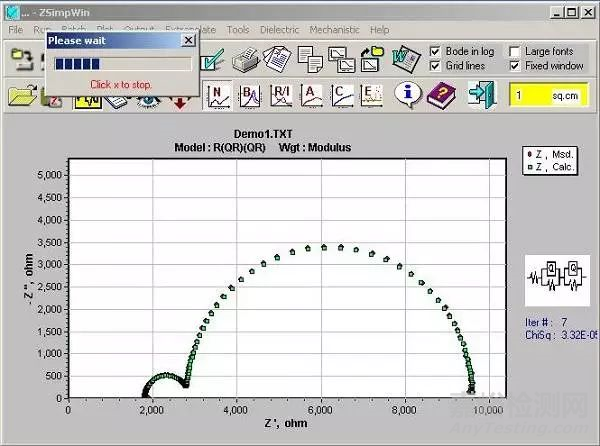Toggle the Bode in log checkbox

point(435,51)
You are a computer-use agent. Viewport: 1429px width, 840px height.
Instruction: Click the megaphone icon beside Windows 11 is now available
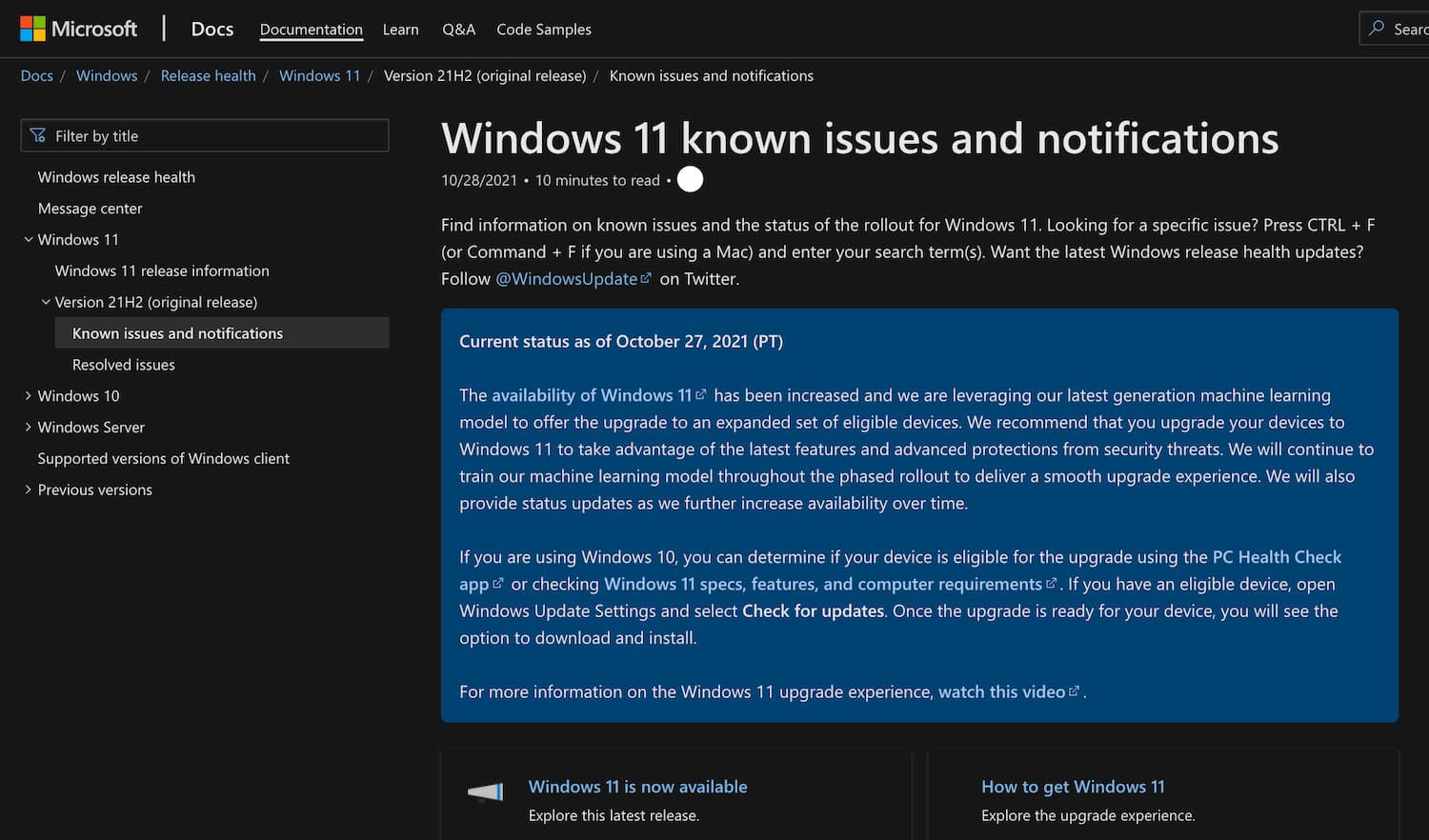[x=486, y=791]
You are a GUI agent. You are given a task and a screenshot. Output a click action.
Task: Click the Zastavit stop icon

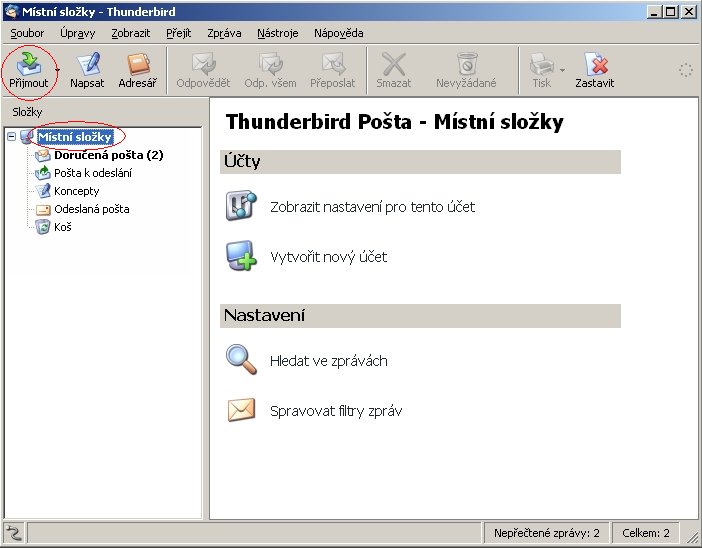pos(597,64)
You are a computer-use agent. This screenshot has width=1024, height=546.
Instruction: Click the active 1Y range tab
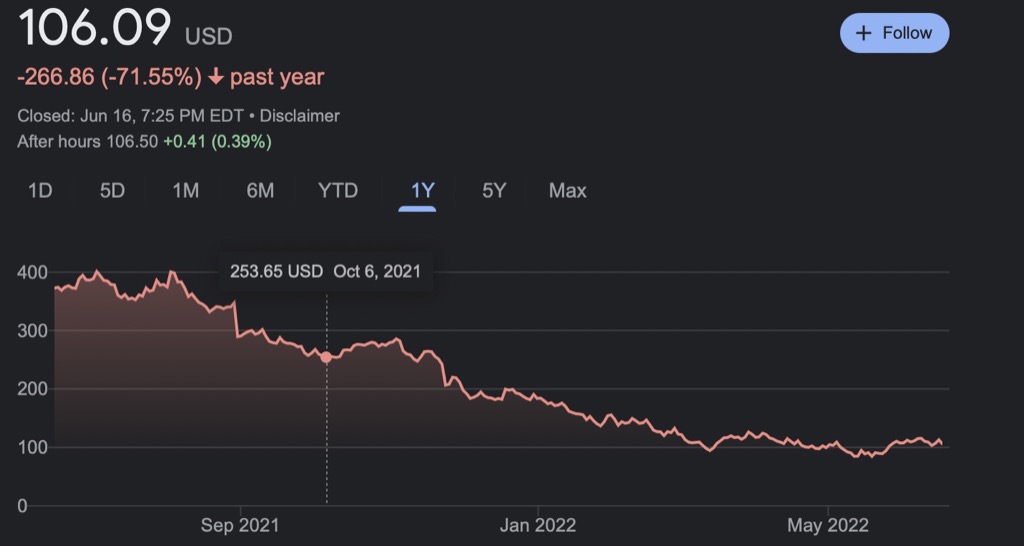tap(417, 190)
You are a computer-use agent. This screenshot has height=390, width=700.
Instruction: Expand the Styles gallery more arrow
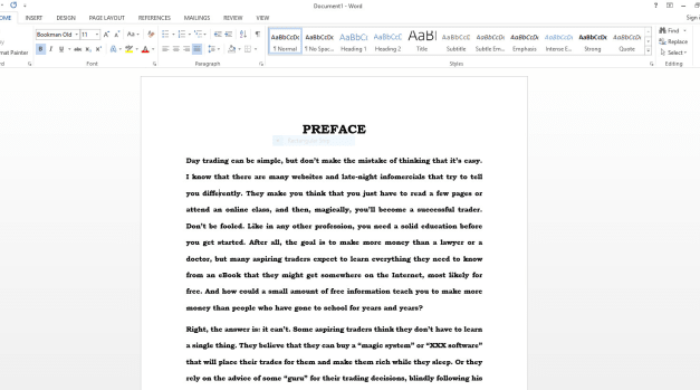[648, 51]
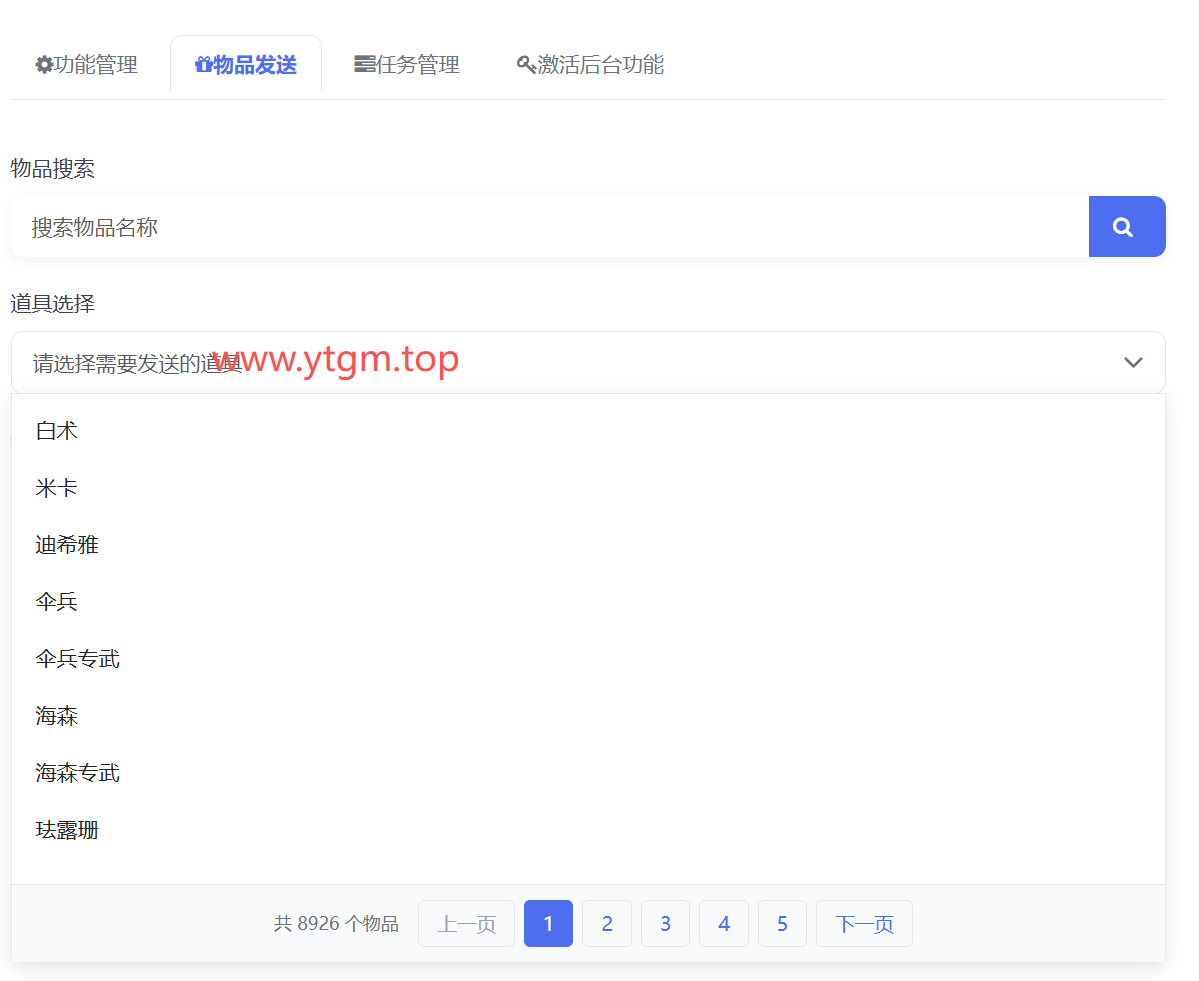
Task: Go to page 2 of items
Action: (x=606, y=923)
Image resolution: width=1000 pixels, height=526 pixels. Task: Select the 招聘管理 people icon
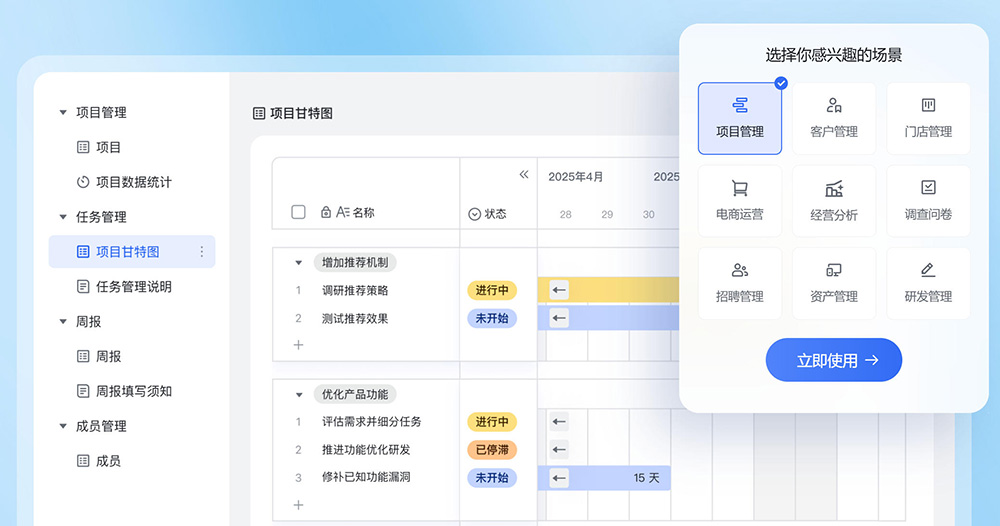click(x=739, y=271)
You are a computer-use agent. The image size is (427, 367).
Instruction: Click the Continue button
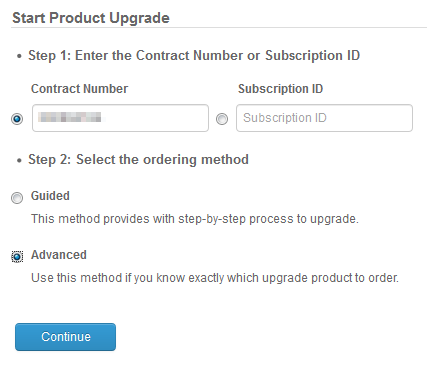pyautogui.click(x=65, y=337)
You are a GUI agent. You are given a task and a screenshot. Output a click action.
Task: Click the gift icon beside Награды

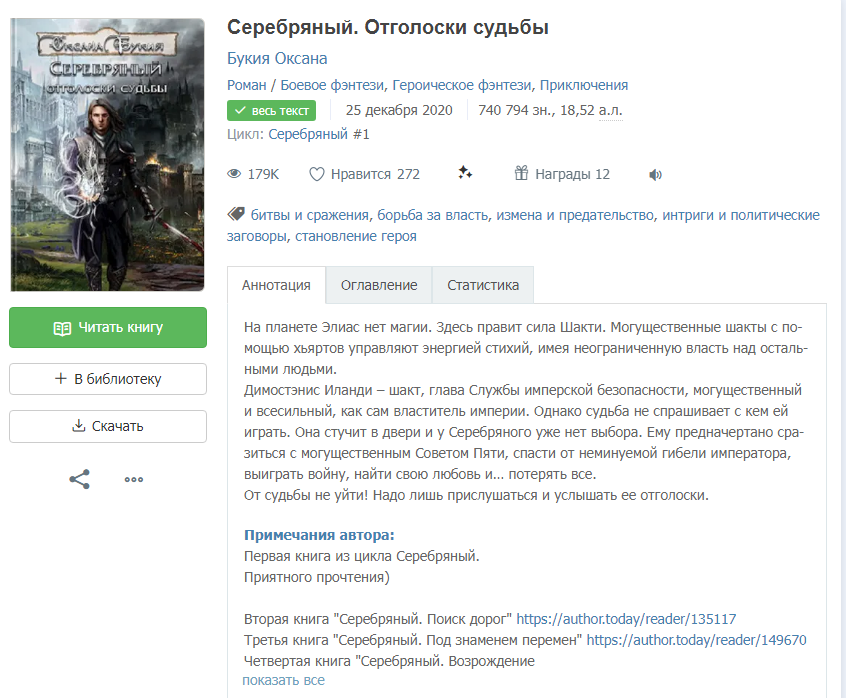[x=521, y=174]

• What the task requires: The lines to retype run from the one containing "has height=390, width=700." through the last line of the records above; write them exactly and skip the pictures.

• Reply:
You are a computer-use agent. This screenshot has height=390, width=700.
Instruction: Expand the Styles gallery more arrow
[648, 51]
Task: Go to page 2 of items
Action: (x=606, y=923)
Image resolution: width=1000 pixels, height=526 pixels. Task: Select the 招聘管理 people icon
click(x=739, y=271)
You are a computer-use agent. The image size is (427, 367).
Instruction: Click the Continue button
pyautogui.click(x=65, y=337)
You are a GUI agent. You are given a task and a screenshot. Output a click action.
Task: Click the gift icon beside Награды

[x=521, y=174]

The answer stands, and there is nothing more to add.